3.6 Registration in Connection with Hedging Transactions.
(a) The Issuer acknowledges that from time to time a Stockholder may seek to enter into one or more Hedging Transactions with a Hedging Counterparty. Notwithstanding anything to the contrary provided herein, the Issuer agrees that, in connection with any proposed Hedging Transaction, if, in the reasonable judgment of Stockholder Counsel (after good-faith consultation with counsel to the Issuer), it is necessary or desirable to register under the Securities Act such Hedging Transaction or sales or transfers (whether short or long) of Registrable Class Securities in connection therewith, then the Issuer shall use all commercially reasonable efforts to take such actions (which may include, among other things, the filing of a post-effective amendment to the Registration Statement to include additional or changed information that is material or is otherwise required to be disclosed, including, without limitation, a description of such Hedging Transaction, the name of the Hedging Counterparty, identification of the Hedging Counterparty or its Affiliates as underwriters or potential underwriters, if applicable, or any change to the Plan of Distribution) as may reasonably be required to register such Hedging Transactions or sales or transfers of Registrable Class Securities in connection therewith under the Securities Act in a manner consistent with the rights and obligations of the Issuer hereunder with respect to the registration of Registrable Securities.

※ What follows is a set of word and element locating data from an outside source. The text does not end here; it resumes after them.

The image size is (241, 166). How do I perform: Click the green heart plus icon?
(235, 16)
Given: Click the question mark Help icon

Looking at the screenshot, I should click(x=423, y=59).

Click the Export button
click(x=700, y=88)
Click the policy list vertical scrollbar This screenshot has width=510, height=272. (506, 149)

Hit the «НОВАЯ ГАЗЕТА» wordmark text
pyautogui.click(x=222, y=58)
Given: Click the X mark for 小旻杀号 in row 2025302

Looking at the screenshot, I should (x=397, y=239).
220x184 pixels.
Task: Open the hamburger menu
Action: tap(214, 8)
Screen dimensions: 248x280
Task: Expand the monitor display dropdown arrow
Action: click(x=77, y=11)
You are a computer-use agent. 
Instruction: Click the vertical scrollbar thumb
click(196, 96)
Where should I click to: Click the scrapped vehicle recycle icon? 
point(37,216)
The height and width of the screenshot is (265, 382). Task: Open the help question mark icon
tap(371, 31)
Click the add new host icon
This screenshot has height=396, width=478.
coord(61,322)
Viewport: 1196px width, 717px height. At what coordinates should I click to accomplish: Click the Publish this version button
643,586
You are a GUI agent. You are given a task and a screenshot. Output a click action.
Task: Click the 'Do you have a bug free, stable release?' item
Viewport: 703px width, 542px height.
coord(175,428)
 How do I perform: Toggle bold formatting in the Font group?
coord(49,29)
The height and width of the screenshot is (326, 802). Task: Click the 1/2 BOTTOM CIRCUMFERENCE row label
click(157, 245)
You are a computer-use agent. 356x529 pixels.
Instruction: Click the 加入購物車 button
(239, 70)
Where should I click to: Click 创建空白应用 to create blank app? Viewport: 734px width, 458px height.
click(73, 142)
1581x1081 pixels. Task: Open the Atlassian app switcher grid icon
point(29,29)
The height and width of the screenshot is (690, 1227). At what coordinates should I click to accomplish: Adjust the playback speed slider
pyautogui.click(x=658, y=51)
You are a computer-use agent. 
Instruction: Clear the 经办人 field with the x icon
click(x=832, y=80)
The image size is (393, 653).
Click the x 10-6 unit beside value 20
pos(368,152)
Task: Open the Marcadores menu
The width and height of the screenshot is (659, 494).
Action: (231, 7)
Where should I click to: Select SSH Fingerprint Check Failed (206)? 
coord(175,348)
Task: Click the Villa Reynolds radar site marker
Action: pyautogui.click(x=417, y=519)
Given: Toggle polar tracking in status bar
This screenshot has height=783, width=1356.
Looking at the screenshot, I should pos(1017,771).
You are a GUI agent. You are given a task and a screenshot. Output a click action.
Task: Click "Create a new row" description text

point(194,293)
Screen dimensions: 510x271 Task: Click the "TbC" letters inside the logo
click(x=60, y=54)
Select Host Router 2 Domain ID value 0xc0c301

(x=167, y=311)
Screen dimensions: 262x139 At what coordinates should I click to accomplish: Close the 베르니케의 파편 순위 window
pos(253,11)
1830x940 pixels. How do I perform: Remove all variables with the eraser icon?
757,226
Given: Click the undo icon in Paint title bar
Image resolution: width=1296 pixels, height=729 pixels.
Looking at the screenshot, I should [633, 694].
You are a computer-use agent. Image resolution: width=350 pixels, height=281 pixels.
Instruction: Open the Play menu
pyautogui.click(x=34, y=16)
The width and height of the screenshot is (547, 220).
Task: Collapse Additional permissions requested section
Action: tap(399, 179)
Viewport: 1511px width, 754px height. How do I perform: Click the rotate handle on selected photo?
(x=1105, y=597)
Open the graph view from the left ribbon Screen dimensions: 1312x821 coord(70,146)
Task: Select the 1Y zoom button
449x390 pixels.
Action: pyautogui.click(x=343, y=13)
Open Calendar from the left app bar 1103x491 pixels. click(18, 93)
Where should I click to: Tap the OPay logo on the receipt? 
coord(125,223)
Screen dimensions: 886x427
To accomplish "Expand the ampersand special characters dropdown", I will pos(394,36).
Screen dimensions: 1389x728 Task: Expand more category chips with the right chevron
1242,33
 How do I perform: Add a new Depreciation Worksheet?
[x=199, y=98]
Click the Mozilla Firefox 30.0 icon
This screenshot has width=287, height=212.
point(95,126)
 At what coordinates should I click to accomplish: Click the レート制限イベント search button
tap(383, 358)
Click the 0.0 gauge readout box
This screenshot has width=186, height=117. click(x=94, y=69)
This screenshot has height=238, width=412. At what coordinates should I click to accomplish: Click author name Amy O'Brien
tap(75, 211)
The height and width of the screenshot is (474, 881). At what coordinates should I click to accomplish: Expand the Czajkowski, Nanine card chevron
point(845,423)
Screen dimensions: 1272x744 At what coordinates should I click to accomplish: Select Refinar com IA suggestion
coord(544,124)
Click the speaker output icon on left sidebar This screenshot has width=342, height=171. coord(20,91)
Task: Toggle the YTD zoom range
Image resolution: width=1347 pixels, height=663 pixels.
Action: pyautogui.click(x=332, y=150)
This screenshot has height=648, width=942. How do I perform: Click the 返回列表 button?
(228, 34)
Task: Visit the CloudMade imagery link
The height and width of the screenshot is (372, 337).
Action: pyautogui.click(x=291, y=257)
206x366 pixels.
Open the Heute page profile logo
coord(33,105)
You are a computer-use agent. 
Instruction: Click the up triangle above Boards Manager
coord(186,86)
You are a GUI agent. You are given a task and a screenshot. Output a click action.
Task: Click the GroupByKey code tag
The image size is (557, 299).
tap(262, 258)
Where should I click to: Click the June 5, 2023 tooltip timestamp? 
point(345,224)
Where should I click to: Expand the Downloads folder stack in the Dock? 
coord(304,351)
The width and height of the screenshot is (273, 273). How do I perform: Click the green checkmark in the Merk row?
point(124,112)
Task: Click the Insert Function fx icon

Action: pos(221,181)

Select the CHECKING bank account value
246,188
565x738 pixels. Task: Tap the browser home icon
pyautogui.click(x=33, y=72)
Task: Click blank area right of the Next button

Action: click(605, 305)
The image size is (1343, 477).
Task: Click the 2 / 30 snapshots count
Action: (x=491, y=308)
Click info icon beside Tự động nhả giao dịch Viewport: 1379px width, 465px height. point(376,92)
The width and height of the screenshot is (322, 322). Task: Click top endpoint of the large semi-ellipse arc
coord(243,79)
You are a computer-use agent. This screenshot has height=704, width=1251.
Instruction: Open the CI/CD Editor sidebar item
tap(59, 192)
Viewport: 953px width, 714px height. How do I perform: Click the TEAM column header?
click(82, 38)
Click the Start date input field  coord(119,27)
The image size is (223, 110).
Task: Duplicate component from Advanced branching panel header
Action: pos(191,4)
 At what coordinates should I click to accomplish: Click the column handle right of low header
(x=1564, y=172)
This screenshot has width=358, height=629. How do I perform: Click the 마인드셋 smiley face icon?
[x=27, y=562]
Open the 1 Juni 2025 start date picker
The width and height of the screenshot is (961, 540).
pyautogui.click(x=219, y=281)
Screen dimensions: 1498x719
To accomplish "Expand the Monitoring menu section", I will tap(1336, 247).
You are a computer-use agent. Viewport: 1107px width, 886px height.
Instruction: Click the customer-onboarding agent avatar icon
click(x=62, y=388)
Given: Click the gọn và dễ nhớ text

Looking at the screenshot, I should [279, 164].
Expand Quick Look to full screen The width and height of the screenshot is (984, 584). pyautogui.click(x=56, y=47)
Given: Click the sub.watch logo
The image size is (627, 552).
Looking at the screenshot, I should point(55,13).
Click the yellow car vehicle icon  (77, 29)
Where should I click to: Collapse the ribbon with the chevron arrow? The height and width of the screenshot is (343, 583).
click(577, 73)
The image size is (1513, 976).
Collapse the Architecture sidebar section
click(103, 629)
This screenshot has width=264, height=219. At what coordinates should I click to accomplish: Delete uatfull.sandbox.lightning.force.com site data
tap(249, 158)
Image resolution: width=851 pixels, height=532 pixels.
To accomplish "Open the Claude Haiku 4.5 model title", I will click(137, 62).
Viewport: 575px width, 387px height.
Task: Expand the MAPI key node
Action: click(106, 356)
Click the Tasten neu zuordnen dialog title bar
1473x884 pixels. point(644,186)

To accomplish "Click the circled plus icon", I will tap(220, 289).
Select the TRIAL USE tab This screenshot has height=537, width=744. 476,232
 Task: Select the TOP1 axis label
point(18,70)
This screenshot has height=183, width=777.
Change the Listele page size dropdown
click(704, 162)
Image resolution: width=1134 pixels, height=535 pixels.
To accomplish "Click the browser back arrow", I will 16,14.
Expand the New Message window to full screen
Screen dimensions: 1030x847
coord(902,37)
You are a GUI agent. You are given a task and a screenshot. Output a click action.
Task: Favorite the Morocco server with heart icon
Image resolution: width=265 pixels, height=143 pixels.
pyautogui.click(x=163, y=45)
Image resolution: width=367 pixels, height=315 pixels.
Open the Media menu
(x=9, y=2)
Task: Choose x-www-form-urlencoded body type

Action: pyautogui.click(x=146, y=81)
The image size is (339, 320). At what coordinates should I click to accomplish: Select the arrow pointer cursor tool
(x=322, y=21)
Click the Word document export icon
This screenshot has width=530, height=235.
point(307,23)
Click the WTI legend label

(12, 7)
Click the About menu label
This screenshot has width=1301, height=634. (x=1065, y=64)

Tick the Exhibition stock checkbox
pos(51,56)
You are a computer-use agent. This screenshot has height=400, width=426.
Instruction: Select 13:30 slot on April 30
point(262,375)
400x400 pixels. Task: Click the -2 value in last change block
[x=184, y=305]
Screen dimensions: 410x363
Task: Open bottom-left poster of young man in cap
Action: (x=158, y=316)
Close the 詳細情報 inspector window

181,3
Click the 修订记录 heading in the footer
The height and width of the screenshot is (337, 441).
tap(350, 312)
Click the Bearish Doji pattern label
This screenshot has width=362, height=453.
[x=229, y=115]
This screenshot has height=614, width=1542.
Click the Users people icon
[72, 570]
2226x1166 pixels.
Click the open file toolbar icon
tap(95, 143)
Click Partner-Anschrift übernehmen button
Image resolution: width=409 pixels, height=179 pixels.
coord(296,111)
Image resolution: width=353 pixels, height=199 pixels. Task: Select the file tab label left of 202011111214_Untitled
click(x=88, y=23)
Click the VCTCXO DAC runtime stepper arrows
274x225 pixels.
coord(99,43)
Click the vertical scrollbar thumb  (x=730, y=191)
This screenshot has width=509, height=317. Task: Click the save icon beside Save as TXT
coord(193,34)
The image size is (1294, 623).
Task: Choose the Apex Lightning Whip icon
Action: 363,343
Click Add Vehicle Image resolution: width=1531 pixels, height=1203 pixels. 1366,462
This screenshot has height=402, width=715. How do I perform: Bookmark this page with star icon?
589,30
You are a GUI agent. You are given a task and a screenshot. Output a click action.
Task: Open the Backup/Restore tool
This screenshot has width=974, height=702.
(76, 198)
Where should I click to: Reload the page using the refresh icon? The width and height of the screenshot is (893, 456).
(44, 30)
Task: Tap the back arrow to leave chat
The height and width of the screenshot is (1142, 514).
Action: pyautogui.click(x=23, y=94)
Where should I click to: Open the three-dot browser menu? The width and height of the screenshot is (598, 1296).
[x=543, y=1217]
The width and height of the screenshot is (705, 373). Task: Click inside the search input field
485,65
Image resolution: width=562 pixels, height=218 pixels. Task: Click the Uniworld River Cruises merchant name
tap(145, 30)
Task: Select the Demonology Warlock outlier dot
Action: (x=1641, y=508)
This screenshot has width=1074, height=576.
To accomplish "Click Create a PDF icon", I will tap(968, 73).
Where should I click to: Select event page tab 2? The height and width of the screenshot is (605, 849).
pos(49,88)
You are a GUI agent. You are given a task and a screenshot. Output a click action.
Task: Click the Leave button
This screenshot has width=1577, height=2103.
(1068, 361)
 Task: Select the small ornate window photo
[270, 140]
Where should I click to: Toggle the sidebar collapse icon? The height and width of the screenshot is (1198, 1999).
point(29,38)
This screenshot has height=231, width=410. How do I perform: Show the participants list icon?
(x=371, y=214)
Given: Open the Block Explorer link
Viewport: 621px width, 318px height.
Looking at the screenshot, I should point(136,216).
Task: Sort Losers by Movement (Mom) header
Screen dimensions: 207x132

(b) The Issuer further agrees to include under the caption “Plan of Distribution” (or the equivalent caption) in each Registration Statement, and any related prospectus (to the extent such inclusion is permitted under applicable Commission regulations and is consistent with comments received from the Commission during any Commission review of the Registration Statement), language in substantially the form of Annex A hereto and to include in each prospectus supplement filed in connection with any proposed Hedging Transaction language mutually agreed upon by the Issuer, the relevant Stockholder and the Hedging Counterparty describing such Hedging Transaction.
(c) Any information regarding the Hedging Transaction included in a Registration Statement or Prospectus pursuant to this Section 3.6 shall be deemed to be information provided by the Stockholders selling Registrable Securities pursuant to such Registration Statement for purposes of Section 3.3.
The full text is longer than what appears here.